▶ _Texto de lectura_:
━━━━━━━━━━━━━━━━

Un equipo internacional dirigido por Juan Carlos Izpisúa ha inyectado células humanas totipotenciales o pluripotenciales (no está del todo claro) en embriones de mono. Con estos experimentos, los investigadores quieren generar órganos compatibles para trasplantes. El proyecto es esperanzador, pero también peligroso. Lo han hecho en China, porque ésto es motivo de debate ético a Europa y en los EE.UU. Es una práctica bastante irresponsable, teniendo en cuenta las dudas que esto genera.
Las Células madre totipotenciales pueden hacer crecer y formar un organismo completo, y también se pueden convertir en cualquier clase de célula. Las células, en las primeras fases de desarrollo embrionario, son totipotenciales. Las células madre pluripotenciales se pueden diferenciar en varios tipos de células, pero no pueden formar, por ellas mismas, un organismo completo. No sería el caso de Izpisúa y su equipo, porque se inyectarían en un organismo embrionario ya existente.
La primicia la dio El País como noticia, en principio, positiva. Y, en teoría, lo es. Pero el diario consultó varios expertos, entre ellos el director del Centre de Medicina Regenerativa de Barcelona, Ángel Raya, quién advirtió de las barreras éticas con las cuales se enfrentan experimentos como éstos. Palabras textuales: «Qué pasa si las células madre se escapan del control y forman neuronas humanas en el cerebro del animal? ¿Tendrán conciencia? ¿Y qué pasa si estas células pluripotenciales se diferencian en espermatozoides?»
Los investigadores aseguran que han habilitado varios mecanismos de seguridad para evitar cualquier desviación de los objetivos propuestos. Pero el gobierno japonés ya ha modificado la Ley para superar estas barreras y no poner ningún límite. Esto permite, en teoría, el nacimiento de animales híbridos con células humanas añadidas. Paradoja: parte del experimento de Izpisúa ha sido financiado por la Universidad Católica de Murcia. Y Roma es dogmática i taxativamente contraria a ninguna actuación genética.
El problema general (ya antiguo) tiene una extensión que va mucho más allá de la técnica CRISPR, el método más reciente para editar el ADN genómico, del experimento de Izpisúa o del científico chino He Jiankui, que consiguió el nacimiento de dos gemelas genéticamente modificadas.

━━━━━━━━━━━━━━━━

▶ _Registros almacenados_:
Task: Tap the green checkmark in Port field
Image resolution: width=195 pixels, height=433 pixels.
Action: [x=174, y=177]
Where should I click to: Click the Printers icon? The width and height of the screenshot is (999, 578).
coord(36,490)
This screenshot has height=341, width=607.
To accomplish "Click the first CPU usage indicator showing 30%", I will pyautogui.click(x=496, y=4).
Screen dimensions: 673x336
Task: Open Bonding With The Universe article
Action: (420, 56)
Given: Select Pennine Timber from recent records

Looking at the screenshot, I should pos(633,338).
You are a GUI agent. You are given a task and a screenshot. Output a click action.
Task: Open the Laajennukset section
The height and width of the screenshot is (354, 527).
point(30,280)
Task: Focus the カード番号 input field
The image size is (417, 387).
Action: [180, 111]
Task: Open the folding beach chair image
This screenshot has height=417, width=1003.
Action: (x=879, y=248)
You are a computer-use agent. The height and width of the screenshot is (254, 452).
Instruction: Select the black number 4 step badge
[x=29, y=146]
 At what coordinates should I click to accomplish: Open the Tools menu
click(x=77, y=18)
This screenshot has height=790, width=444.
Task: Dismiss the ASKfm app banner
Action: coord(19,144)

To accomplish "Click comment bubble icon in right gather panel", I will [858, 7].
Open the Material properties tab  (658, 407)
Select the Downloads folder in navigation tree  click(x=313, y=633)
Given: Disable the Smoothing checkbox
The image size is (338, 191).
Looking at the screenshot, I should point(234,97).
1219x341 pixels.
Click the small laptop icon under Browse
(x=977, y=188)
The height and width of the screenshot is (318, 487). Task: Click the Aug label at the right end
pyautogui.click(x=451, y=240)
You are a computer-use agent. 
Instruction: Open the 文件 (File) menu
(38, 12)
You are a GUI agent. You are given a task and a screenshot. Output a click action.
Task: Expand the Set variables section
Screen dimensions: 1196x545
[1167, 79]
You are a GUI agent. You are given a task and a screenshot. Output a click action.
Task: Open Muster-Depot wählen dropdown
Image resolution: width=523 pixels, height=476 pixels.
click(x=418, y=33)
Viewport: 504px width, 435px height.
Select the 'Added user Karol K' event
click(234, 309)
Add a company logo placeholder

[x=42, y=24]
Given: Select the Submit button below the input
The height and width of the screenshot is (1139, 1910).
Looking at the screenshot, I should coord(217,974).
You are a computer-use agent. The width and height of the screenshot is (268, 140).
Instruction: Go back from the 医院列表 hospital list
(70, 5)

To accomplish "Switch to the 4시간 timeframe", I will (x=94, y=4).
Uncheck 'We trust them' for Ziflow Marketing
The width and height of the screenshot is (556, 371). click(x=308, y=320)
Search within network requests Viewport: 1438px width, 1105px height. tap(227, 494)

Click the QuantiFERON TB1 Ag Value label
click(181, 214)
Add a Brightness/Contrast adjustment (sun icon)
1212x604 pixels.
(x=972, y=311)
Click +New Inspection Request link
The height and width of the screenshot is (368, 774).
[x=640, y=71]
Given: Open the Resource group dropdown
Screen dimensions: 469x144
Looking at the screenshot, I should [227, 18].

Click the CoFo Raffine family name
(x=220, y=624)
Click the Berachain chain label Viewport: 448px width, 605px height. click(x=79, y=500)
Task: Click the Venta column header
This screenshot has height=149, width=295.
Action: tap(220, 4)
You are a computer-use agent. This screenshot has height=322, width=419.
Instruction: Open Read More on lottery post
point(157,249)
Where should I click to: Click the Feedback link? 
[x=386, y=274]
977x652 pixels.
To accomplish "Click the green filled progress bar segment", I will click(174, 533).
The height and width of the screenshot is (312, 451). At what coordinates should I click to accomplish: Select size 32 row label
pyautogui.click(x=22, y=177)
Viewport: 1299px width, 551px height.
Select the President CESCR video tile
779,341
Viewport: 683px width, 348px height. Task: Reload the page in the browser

━━━━━━━━━━━━━━━━

▶ _Preguntas de estudio_:
1 > Imprime literalmente el fragmento del texto sobre los embriones de mono que comienza en "Los investigadores aseguran" y termina en "ninguna actuación genética.".
2 > ¿Qué personas nombra el texto sobre los embriones de mono? Escríbelas todas.
3 > Sigue escribiendo el texto sobre los embriones de mono a partir de su última oración.

▶ _Respuestas escritas_:
1 >
Los investigadores aseguran que han habilitado varios mecanismos de seguridad para evitar cualquier desviación de los objetivos propuestos. Pero el gobierno japonés ya ha modificado la Ley para superar estas barreras y no poner ningún límite. Esto permite, en teoría, el nacimiento de animales híbridos con células humanas añadidas. Paradoja: parte del experimento de Izpisúa ha sido financiado por la Universidad Católica de Murcia. Y Roma es dogmática i taxativamente contraria a ninguna actuación genética.

2 > Juan Carlos Izpisúa, Ángel Raya y He Jiankui.

3 >
Hace muy poco, el biólogo molecular ruso Denís Rebrikov, investigador del Centro Nacional de Investigación Médica Kulakov de Moscú, hizo público un proyecto para modificar genéticamente embriones humanos e implantarlos. Se trata, en principio, de evitar que los hijos hereden las dolencias de origen genético de sus padres. Por ejemplo: inhabilitar el gen CCR5 que permite la entrada del VIH (virus de inmunodeficiencia humana o SIDA) a partir de un padre y una madre seropositivas. Y esto está muy bien.
La historia se repite: Rebrikov cree que no hay ningún problema ético. Ni de seguridad. Está preparado, dice, para evitar las mutaciones no deseadas y todos los otros problemas que se puedan presentar.
Pero ¿y si, en vez de evitar el Sida, se trata de mejorar las capacidades humanas de los futuros bebés? ¿Convivirán mañana personas «mejoradas» y personas «normales»? ¿Y si fallan los protocolos de seguridad y se crean monstruos? Muchos de estos experimentos están en manos de organismos privados, que buscan solo beneficios comerciales.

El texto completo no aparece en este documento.